(Provided data)

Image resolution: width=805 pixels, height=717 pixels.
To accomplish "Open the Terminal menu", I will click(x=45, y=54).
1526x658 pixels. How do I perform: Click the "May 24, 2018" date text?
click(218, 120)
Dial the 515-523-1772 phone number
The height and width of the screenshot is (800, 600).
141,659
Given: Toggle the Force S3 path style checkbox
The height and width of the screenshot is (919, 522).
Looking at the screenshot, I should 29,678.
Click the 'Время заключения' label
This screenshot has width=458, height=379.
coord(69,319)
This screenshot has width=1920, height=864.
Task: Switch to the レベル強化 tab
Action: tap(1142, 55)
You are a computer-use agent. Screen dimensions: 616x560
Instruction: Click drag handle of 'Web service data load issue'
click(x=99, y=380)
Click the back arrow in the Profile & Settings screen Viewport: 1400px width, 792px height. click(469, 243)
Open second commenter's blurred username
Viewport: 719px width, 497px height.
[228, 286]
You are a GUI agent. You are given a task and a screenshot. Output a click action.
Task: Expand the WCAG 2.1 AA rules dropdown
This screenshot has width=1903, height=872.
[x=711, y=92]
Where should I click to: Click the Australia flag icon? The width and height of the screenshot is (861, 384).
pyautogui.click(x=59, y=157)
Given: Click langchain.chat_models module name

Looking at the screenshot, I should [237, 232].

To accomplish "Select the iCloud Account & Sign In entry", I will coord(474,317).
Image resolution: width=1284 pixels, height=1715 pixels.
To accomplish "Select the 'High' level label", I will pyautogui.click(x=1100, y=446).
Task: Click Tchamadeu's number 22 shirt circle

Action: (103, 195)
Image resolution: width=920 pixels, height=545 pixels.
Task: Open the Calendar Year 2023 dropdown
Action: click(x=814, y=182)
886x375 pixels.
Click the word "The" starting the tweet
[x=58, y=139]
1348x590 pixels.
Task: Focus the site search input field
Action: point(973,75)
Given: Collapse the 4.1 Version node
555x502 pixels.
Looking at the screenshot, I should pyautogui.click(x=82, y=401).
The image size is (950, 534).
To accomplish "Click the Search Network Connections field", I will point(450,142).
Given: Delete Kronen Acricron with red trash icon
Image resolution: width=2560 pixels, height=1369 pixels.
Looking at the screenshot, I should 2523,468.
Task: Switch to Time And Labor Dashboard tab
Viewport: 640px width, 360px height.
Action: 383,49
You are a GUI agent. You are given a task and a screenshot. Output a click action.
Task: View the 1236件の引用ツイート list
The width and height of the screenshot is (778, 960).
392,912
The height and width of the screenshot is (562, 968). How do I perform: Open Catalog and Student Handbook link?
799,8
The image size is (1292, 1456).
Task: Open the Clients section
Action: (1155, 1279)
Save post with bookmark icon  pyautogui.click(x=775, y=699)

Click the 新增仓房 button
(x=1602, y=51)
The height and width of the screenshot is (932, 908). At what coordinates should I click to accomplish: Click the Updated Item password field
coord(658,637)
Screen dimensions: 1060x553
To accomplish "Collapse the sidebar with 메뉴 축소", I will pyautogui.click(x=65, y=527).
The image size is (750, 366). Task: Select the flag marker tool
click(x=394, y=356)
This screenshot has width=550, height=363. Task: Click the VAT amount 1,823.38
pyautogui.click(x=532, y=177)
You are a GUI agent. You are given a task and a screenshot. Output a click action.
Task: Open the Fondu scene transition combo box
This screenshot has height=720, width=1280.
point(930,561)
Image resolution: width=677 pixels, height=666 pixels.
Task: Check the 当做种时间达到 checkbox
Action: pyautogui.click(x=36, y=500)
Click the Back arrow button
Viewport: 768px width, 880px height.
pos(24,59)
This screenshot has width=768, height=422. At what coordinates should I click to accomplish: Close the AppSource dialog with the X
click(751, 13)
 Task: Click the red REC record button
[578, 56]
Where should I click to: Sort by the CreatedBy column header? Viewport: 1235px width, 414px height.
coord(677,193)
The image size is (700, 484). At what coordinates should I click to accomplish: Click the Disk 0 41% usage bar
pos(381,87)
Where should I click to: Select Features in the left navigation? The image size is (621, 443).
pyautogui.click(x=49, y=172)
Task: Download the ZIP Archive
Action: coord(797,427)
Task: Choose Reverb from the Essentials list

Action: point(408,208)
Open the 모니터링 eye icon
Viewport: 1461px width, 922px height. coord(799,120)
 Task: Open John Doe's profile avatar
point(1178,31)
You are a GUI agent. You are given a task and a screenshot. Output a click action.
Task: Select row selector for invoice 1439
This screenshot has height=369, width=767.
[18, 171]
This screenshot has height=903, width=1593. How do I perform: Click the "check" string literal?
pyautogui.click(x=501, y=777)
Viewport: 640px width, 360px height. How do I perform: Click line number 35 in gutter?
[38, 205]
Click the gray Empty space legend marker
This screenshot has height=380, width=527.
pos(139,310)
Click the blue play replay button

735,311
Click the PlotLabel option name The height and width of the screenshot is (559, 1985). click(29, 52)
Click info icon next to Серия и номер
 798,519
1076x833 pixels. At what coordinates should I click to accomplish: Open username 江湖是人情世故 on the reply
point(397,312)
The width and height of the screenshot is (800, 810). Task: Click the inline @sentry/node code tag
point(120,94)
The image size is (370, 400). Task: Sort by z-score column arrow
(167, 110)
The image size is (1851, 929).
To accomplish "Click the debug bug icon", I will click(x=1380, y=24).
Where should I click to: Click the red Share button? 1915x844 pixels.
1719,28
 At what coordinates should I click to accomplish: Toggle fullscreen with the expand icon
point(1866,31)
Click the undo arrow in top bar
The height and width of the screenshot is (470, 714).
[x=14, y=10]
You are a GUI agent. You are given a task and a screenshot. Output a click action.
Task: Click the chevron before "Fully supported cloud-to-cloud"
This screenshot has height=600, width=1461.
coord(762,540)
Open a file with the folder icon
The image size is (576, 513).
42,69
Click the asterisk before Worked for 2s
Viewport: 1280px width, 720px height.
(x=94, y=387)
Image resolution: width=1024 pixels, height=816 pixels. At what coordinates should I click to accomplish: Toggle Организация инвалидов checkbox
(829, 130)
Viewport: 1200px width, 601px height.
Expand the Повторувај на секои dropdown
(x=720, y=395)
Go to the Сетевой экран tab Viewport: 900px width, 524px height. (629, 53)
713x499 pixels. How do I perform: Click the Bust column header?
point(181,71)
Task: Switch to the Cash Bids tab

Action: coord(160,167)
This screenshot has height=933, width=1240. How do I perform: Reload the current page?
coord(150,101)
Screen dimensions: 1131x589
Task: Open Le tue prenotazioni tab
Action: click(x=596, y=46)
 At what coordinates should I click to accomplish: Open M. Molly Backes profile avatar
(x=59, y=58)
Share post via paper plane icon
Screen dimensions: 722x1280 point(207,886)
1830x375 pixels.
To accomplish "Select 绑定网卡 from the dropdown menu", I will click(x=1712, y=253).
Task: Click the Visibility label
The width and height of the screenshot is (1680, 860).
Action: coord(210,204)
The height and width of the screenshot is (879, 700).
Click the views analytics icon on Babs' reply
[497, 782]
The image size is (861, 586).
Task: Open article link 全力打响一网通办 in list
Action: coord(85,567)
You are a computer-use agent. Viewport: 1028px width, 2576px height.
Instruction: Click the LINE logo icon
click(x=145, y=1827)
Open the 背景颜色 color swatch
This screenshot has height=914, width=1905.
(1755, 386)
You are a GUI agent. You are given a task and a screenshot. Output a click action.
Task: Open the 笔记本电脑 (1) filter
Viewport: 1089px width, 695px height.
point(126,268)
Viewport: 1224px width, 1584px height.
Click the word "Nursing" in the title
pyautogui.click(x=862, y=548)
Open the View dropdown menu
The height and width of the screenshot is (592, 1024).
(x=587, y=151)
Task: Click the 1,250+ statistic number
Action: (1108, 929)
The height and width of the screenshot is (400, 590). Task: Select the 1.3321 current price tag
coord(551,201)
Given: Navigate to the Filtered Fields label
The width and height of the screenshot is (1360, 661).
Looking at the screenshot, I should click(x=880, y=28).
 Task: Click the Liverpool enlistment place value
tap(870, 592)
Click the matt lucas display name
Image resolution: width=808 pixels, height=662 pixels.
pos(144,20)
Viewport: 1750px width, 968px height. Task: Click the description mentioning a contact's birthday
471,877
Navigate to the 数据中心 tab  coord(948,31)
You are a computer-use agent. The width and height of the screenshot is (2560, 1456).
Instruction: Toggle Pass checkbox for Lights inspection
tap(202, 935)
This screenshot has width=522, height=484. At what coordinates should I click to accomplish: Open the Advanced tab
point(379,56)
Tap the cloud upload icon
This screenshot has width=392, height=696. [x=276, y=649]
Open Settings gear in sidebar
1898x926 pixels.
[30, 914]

(End Provided data)

Exercise aim — Look over the records. Copy the lines that include the word "computer".

Expected answer —
You are a computer-use agent. Screen dimensions: 616x560
You are a computer-use agent. Viewport: 1028px width, 2576px height.
You are a computer-use agent. The width and height of the screenshot is (2560, 1456).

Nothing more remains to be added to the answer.